During his death penalty trial, Ronald Frye’s alcoholic attorney drank heavily and failed to investigate Frye’s background, a crucial part of representing a client on trial for his life. As a result, the jury never heard mitigating evidence that likely would have saved Frye’s life. After the trial, some of the jurors said they would not have voted for a death sentence if they had known about the severe abuse Frye suffered as a child.
Frye’s lawyer, Tom Portwood, later died of an alcohol related illness. Before his death, he admitted to drinking 12 shots of rum every night during Frye’s trial. Portwood, who was an alcoholic for 30 years, said on his deathbed that he often started drinking when he woke up in the morning, that he went to court drunk, and that many people were convicted and imprisoned because of his malpractice.
The U.S. Constitution guarantees the accused the right to an adequate defense. Ronald Wayne Frye, who was executed in 2001, went to his death without receiving that essential benefit.
Quick Facts: Ronald Frye
- Race: White
- County: Catawba
- Date of Crime: January 24, 1993
- Victim: Ralph Childress, White, Age 70
- Conviction Date: November 15, 1993
- Execution Date: August 31, 2001
- Errors: Executed because his severely alcoholic lawyer failed to present mitigating evidence.
Frye was convicted in 1993 of robbing and stabbing to death his landlord, Ralph Childress, who had just given Frye an eviction notice.
Frye, more than likely, would have been sentenced to life imprisonment if not for Portwood’s failures. The U.S. Supreme Court and statutory law say that mitigating evidence is vital in a death penalty case to help explain a crime. It is unconstitutional to sentence a person to death without considering life experiences and other mitigating factors. Frye’s jury never heard the mitigating evidence of his horrific childhood abuse, which included his mother selling him to strangers when he was a toddler.
Ronald Frye was one of three boys who were abandoned by their father. His mother did not have the means or knowledge to raise them. At the age of 18 months, Ronald was rushed to the hospital after drinking from a glass of kerosene that was customarily left sitting on the floor.
When Ronald was 3 years old, his mother sold him and one of his brothers to a couple at the restaurant where she worked. Ronald’s new father was a violent alcoholic who regularly used a bullwhip on him, leaving him curled up in a corner, beaten and bloodied.
It took six years for a teacher to finally notice the scars covering his body.
The police were called, the abusive man was arrested, and Ronald was sent to an orphanage.
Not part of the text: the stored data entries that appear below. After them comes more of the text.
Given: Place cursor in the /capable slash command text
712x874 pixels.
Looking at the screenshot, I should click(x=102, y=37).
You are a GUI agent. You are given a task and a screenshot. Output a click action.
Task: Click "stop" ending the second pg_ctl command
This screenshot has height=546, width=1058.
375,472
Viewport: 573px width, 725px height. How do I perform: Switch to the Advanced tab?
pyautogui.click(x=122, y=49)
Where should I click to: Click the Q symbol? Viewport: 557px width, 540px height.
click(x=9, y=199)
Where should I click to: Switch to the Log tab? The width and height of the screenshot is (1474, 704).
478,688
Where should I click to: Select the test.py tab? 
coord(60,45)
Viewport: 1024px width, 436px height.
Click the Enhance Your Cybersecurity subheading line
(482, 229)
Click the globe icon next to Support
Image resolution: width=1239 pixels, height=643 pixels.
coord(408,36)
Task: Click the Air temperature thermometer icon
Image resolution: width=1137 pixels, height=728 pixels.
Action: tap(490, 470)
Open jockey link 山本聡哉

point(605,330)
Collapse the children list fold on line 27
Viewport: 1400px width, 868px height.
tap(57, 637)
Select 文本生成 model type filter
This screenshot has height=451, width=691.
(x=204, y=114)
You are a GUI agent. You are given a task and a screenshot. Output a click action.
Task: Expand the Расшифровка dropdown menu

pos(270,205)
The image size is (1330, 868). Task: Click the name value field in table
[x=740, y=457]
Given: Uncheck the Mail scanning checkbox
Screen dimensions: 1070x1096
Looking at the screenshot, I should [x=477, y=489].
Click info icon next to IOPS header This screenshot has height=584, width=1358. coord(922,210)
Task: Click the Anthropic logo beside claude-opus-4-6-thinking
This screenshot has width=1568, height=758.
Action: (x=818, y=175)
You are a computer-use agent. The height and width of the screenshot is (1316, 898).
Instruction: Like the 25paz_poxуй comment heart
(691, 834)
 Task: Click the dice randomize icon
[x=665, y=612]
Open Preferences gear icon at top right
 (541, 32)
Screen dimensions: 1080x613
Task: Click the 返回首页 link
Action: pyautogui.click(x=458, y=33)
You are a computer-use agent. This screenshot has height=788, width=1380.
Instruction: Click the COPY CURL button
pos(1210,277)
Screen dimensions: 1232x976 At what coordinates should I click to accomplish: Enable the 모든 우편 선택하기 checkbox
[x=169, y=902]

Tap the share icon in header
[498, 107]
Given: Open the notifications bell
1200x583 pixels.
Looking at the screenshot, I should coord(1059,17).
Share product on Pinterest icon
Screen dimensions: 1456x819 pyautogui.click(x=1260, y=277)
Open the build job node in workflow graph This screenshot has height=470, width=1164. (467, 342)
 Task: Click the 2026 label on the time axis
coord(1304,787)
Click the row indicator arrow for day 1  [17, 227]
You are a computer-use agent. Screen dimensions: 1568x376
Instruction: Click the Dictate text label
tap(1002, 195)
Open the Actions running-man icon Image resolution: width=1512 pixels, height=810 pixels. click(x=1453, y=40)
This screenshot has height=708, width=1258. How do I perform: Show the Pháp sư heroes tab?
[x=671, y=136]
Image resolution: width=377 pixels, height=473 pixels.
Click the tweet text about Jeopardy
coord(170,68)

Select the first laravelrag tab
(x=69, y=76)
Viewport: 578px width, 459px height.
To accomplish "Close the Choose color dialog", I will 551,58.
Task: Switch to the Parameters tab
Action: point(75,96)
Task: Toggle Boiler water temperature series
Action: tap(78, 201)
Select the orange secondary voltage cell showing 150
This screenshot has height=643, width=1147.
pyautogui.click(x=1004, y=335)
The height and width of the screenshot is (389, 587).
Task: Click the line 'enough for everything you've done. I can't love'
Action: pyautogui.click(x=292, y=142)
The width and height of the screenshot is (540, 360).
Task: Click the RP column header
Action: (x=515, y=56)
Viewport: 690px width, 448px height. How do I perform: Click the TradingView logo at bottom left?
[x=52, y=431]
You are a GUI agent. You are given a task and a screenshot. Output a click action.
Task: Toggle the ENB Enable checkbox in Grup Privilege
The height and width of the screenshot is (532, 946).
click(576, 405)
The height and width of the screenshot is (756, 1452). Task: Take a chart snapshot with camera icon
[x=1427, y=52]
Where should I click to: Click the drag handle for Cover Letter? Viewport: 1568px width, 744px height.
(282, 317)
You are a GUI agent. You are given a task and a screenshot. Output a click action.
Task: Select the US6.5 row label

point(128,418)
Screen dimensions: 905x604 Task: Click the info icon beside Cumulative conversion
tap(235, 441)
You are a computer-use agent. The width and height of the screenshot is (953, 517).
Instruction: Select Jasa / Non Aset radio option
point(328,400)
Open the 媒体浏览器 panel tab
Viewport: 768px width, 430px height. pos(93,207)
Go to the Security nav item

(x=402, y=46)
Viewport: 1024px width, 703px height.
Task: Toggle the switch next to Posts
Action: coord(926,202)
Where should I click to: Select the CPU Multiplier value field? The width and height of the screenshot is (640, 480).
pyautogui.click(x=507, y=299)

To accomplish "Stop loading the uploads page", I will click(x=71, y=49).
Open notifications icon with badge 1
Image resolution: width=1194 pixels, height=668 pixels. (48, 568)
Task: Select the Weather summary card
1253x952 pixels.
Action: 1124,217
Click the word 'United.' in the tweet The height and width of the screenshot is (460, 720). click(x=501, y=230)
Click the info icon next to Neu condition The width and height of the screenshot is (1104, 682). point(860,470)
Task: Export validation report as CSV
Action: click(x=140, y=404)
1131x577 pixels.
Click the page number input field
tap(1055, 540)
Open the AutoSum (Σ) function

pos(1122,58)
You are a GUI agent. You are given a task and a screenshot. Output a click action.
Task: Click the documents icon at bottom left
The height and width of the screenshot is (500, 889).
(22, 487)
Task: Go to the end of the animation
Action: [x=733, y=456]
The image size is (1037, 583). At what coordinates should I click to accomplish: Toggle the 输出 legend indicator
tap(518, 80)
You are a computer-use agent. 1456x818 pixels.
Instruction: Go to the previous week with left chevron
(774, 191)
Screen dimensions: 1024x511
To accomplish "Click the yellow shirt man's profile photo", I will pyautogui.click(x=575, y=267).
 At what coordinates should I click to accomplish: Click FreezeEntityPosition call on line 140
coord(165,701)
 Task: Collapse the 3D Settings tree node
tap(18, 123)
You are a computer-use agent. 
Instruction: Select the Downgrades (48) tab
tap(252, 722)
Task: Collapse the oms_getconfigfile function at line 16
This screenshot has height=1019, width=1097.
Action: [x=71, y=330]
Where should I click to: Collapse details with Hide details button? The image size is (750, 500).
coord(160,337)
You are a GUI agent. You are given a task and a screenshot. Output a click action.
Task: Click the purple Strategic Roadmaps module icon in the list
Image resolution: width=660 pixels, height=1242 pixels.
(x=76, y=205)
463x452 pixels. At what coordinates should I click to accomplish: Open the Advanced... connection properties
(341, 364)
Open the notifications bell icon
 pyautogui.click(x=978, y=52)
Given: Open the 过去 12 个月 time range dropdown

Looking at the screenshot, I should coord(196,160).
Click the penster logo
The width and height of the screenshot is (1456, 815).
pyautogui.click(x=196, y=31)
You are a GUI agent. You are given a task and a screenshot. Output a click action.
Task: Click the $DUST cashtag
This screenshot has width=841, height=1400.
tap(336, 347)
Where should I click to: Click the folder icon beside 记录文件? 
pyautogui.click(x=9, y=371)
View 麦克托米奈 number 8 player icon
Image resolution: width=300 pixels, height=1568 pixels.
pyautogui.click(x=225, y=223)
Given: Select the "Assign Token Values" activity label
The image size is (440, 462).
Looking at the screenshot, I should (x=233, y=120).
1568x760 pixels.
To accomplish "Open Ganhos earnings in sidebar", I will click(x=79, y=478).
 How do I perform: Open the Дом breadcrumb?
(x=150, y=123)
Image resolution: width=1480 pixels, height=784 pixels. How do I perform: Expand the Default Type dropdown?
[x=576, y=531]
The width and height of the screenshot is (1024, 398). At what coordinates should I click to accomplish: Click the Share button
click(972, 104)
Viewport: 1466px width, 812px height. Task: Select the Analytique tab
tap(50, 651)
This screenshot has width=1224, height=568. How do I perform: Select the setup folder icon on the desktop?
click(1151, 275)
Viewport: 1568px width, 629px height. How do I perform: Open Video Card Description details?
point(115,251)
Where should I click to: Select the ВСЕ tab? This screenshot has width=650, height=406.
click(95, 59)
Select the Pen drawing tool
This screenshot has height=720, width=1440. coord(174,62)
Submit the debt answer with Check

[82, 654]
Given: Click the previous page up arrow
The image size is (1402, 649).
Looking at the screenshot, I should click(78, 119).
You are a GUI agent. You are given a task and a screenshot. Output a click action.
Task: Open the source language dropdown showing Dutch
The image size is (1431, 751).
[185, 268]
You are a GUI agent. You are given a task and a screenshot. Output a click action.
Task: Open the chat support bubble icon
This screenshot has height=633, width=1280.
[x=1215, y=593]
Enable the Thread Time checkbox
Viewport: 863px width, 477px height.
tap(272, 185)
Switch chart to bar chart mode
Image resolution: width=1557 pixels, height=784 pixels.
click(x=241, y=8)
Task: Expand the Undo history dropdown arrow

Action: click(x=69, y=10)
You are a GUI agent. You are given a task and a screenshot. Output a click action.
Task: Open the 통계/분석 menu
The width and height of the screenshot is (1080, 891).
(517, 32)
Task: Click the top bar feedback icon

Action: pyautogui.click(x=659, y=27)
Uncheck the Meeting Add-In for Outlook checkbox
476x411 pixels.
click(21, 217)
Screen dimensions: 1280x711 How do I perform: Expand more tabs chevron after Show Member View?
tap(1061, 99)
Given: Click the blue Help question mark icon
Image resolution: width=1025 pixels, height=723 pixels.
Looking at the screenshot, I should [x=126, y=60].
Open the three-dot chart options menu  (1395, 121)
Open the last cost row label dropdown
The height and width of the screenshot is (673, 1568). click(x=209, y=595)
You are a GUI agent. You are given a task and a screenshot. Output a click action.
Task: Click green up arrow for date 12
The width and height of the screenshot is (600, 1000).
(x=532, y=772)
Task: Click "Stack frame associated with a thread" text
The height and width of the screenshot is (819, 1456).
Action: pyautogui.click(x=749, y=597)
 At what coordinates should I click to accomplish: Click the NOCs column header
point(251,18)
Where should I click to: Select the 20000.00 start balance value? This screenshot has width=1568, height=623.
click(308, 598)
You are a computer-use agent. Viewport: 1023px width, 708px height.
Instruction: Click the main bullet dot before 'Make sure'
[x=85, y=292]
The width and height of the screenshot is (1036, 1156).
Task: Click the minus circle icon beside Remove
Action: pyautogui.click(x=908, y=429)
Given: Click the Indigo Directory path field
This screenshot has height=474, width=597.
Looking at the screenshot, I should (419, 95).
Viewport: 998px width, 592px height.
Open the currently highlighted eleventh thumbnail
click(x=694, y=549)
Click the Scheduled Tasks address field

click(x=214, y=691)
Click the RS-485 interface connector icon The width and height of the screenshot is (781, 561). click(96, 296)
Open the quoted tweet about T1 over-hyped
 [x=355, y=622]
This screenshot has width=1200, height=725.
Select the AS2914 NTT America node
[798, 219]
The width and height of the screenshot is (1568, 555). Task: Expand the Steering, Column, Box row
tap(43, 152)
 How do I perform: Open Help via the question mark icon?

Photographs of his 9-year-old scarred body were used by the chief of police to teach rookie officers how to recognize child abuse.
Ronald ended up in the custody of the biological father who deserted him at birth, and who was also an abusive alcoholic. He dragged Ronald out of bed to watch as he beat the boy’s stepmother. The stepmother left the home after a particularly severe beating. Neighbors reported Ronald had been abandoned; his father wasn’t home, he was hungry, and the house was maggot-infested. Eventually, Ronald was given back to the mother who had sold him as a toddler.
As an adult, Frye never received any counseling for his childhood traumas. Instead, they fueled a lifetime of addiction to alcohol, marijuana and cocaine. His downward spiral culminated in 1993 with the murder of Leroy Childress, for which Frye was deeply remorseful.
After Frye’s trial, his lawyer’s alcoholism became so publicly debilitating that Portwood was pulled off another death penalty case and sent to a detoxification facility. Frye was executed on August 31, 2001.